» The task
Copy out the items below word for word, starting at the line that contains "Where should I click to: Open the Produce" and continuing through the last line of the items.

[START OF Recorded information]

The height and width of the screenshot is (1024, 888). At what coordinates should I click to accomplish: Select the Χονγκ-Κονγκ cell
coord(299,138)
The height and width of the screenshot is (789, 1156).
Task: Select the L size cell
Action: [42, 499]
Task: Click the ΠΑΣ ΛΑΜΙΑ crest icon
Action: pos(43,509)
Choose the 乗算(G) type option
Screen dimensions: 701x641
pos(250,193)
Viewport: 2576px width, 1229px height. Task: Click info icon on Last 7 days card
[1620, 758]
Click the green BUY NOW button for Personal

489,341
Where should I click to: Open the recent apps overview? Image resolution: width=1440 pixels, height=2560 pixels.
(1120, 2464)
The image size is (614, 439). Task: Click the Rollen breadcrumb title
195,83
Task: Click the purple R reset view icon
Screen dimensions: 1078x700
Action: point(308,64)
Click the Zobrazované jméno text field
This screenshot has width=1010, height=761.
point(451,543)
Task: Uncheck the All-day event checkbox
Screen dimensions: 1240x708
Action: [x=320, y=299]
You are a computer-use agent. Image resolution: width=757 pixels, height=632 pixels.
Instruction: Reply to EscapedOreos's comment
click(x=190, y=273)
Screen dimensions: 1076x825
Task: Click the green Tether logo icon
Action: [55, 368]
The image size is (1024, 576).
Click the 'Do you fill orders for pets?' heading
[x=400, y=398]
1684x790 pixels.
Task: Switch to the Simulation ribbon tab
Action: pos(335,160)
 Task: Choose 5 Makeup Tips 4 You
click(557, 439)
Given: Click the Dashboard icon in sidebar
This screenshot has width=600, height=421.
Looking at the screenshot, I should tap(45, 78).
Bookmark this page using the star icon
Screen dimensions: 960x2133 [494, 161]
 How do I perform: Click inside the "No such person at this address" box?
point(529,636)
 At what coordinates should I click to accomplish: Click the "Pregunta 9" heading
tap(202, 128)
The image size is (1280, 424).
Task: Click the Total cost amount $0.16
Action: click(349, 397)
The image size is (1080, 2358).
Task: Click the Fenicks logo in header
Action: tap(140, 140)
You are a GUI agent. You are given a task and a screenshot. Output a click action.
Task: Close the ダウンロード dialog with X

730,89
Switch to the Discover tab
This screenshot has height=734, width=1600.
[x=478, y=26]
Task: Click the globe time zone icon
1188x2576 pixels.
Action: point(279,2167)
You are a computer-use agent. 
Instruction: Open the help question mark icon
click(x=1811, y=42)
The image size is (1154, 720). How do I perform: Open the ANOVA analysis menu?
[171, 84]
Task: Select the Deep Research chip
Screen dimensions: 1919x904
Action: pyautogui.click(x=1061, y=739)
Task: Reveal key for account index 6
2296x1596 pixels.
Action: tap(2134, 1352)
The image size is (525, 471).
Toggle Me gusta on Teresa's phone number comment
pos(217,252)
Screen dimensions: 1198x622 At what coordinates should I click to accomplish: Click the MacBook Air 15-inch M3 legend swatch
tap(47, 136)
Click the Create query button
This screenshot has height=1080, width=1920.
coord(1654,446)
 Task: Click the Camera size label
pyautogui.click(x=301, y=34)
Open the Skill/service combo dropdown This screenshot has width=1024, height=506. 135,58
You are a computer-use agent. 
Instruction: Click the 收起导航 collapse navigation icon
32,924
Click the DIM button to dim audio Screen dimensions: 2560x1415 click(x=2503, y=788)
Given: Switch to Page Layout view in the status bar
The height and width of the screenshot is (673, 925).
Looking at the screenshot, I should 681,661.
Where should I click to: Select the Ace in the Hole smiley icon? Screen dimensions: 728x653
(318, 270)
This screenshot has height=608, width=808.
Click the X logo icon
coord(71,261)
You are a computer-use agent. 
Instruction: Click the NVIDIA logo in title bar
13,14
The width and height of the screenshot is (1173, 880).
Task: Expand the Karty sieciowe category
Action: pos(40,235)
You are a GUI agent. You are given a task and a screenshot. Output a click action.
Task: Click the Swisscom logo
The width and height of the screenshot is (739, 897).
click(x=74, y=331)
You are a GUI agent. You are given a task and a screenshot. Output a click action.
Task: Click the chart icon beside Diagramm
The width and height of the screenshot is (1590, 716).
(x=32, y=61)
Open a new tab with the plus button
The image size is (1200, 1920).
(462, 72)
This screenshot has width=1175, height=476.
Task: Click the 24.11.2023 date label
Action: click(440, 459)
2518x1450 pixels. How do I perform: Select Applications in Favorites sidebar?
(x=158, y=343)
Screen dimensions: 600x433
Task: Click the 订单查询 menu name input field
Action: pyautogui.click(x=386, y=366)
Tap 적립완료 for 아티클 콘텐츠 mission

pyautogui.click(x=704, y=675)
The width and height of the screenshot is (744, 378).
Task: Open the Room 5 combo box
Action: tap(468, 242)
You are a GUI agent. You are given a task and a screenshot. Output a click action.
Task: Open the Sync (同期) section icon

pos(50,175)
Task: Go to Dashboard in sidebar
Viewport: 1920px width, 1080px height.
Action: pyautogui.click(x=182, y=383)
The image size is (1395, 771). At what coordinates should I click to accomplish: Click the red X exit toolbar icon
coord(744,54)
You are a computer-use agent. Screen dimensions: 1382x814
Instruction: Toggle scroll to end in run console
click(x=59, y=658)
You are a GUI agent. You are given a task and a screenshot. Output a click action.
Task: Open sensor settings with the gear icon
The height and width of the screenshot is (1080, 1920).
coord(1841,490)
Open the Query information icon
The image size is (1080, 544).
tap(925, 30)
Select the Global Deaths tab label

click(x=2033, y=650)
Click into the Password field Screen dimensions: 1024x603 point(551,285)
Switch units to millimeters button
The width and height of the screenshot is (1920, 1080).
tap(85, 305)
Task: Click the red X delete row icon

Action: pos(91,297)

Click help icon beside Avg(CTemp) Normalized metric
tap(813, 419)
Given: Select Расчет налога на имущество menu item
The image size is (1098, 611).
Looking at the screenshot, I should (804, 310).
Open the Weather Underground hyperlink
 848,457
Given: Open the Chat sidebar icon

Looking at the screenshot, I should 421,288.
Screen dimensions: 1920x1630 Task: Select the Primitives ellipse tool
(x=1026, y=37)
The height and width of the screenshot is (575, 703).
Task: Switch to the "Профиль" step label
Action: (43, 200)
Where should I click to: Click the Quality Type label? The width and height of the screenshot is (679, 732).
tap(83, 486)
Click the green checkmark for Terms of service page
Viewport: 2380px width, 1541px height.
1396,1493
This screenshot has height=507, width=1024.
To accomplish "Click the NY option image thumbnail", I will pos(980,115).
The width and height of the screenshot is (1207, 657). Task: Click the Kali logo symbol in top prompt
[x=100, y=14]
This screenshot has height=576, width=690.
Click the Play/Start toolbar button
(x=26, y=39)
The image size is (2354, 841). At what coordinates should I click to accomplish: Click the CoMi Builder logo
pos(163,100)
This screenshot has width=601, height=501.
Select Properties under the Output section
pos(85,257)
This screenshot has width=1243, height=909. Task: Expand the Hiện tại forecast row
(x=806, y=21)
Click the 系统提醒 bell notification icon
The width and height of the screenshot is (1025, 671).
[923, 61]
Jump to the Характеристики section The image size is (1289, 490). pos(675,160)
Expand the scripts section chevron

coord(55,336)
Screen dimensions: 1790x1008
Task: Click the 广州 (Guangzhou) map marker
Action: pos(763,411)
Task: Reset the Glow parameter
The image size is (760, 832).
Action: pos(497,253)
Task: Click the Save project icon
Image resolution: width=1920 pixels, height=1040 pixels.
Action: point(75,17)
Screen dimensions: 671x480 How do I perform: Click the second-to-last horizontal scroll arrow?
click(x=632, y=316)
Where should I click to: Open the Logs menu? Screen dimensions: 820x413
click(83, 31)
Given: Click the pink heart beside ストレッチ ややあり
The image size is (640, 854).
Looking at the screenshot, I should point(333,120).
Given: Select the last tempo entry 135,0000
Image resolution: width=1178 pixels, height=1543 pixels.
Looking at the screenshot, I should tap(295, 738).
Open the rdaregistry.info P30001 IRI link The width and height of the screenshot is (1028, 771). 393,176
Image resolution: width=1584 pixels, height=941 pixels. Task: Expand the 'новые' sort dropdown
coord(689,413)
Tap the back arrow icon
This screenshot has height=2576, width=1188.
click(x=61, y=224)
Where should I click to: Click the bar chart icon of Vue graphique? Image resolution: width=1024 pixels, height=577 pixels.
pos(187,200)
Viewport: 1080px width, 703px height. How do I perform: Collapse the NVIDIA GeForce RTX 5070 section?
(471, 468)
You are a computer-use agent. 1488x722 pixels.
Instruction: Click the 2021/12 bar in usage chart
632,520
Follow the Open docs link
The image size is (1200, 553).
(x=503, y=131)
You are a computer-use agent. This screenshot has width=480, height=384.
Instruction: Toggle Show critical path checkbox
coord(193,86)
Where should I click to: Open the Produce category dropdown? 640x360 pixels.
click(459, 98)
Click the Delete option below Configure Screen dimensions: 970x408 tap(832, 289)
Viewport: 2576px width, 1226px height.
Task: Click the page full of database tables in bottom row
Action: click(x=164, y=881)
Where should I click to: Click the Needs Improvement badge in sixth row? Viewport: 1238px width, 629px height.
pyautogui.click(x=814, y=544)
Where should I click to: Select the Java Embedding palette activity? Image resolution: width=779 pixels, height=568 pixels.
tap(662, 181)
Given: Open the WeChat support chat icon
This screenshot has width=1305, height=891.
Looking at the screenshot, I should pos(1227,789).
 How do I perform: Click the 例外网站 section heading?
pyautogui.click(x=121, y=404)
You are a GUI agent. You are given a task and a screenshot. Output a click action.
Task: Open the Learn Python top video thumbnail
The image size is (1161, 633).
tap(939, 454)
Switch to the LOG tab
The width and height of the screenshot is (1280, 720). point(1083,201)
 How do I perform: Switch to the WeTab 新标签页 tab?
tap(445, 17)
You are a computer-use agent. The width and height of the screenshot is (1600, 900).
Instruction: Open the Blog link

[END OF Recorded information]

» Final result
Where should I click to: Open the Produce category dropdown? 640x360 pixels.
click(459, 98)
Click the Delete option below Configure Screen dimensions: 970x408 tap(832, 289)
Viewport: 2576px width, 1226px height.
Task: Click the page full of database tables in bottom row
Action: click(x=164, y=881)
Where should I click to: Click the Needs Improvement badge in sixth row? Viewport: 1238px width, 629px height.
pyautogui.click(x=814, y=544)
Where should I click to: Select the Java Embedding palette activity? Image resolution: width=779 pixels, height=568 pixels.
tap(662, 181)
Given: Open the WeChat support chat icon
This screenshot has width=1305, height=891.
Looking at the screenshot, I should pos(1227,789).
 How do I perform: Click the 例外网站 section heading?
pyautogui.click(x=121, y=404)
You are a GUI agent. You are given a task and a screenshot. Output a click action.
Task: Open the Learn Python top video thumbnail
The image size is (1161, 633).
tap(939, 454)
Switch to the LOG tab
The width and height of the screenshot is (1280, 720). point(1083,201)
 How do I perform: Switch to the WeTab 新标签页 tab?
tap(445, 17)
You are a computer-use agent. The width and height of the screenshot is (1600, 900).
Instruction: Open the Blog link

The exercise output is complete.